Mangiferin, a flavonoid extracted from the mango tree, possesses anti-inflammatory, antibacterial, anti-herpes simplex and antitumor activity, and is able to affect immune function. The present study investigated the anticancer effects of mangiferin treatment on PC3 human prostate cancer cells, and the potential underlying mechanisms. In the present study, an MTT assay was used to analyze the proliferation of PC3 cells. Subsequently, flow cytometry and colorimetric assay kits were utilized to measure the PC3 cell apoptotic rate. The expression levels of B‑cell lymphoma‑2 (Bcl‑2) and microRNA‑182 (miR‑182) were detected using western blot analysis and quantitative reverse transcription‑polymerase chain reaction, respectively. Finally, miR‑182 and anti‑miR‑182 were transfected into PC3 cells, which were used to investigate the effects of mangiferin. Mangiferin treatment reduced the proliferation of PC3 human prostate cancer cells in a concentration‑ and time‑dependent manner. In addition, mangiferin was able to promote apoptosis and induce the caspase‑3 activity of PC3 human prostate cancer cells. Mangiferin treatment was also able to significantly reduce Bcl‑2 expression levels and enhance miR‑182 expression in PC3 cells. Finally, it was observed that mangiferin inhibited proliferation and induced apoptosis in PC3 human prostate cancer cells, and this effect was correlated with downregulation of Bcl-2 and upregulation of miR-182.

Introduction

Prostate cancer is a disease that affects older males, and is one of the most common malignant tumors amongst males in Europe (1). Previously, prostate cancer was observed relatively rarely in China; however, in recent years the incidence of prostate cancer and associated mortality rates have been increasing (1). In 2008, the worldwide standardized incidence rate of prostate cancer was 28.5/100,000 and the standardized mortality rate was 7.5/100,000 (24). Therefore, prostate cancer has become a significant area of research.

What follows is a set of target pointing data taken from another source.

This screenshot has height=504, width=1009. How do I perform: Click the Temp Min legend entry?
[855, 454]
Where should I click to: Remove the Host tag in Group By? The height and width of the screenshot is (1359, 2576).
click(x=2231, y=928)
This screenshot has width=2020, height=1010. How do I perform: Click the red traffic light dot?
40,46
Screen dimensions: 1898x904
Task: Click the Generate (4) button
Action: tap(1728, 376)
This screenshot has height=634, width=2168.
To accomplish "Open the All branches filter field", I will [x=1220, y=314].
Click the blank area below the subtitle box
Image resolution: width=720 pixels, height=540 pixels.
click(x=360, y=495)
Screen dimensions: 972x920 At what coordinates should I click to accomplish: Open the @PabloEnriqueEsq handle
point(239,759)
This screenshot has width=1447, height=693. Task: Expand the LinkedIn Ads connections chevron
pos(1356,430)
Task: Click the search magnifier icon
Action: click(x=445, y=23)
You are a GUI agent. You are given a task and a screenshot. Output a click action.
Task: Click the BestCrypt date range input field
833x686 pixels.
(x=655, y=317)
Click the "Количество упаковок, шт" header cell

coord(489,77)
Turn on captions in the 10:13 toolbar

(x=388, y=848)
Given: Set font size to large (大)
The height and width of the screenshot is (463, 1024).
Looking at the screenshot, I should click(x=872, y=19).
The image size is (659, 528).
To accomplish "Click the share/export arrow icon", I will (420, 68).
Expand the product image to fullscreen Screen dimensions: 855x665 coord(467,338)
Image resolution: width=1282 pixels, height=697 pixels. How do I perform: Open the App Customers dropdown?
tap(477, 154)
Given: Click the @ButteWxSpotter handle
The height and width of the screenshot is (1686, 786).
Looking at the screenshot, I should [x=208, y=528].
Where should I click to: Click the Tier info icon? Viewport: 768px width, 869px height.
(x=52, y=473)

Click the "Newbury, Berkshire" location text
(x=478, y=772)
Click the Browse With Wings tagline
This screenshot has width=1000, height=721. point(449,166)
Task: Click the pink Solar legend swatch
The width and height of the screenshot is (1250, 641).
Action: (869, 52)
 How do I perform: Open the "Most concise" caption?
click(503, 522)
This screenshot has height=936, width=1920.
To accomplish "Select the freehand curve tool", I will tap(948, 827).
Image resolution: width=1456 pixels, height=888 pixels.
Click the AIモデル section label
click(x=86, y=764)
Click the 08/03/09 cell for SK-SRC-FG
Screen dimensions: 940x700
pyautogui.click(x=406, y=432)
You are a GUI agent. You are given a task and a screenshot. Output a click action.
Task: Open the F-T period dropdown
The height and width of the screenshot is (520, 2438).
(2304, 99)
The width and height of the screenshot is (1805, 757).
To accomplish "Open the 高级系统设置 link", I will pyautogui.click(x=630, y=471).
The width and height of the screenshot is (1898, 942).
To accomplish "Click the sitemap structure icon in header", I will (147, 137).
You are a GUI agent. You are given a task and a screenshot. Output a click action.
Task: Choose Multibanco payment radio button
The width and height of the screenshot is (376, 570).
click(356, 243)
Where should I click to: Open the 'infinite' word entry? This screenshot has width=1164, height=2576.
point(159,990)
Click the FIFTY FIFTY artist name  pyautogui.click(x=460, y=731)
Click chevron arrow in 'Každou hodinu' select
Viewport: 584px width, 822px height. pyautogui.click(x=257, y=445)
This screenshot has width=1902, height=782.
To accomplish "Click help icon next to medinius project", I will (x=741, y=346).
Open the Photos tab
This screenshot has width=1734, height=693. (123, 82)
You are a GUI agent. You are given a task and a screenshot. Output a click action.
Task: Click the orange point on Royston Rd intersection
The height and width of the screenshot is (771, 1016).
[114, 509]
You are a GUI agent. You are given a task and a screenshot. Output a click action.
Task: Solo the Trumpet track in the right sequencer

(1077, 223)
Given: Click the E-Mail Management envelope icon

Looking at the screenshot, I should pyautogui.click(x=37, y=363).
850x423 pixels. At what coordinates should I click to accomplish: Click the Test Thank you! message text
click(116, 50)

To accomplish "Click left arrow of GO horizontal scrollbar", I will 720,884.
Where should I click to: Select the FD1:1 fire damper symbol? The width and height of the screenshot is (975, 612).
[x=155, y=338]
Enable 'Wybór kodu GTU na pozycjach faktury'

Cell apoptosis may be inseparable from the development of prostate cancer. Apoptosis, or programmed cell death, differs from necrosis, the natural cell death process (5). Reduced apoptosis and increased proliferation are thought to be the primary mechanisms underlying the formation of the majority of tumors. Inhibition of apoptosis may also possess a significant role in the progression of prostate cancer, and B-cell lymphoma-2 (Bcl-2) is thought to be one of the most significant genes required for apoptosis (6).

MicroRNAs (miRs) are a class of endogenously expressed non-protein encoding RNAs (2). Mature miRs are single-stranded and consist of ~22 nucleotides (7). Previous studies have indicated that miRs may be involved in human tumorigenesis and development. Numerous tumors exhibit alterations in miR expression levels, and these miRs may have a role in tumorigenesis, functioning as cancer genes or tumor suppressor genes (8). Casanova-Salas et al (9) demonstrated that miR-182 was a potential biomarker for prostate cancer diagnosis, prognosis predictions and for improvement of the predictive capability of existing biomarkers. Siva et al (10) reported that molecular assays may be used to detect miR-182 expression in prostate cancer.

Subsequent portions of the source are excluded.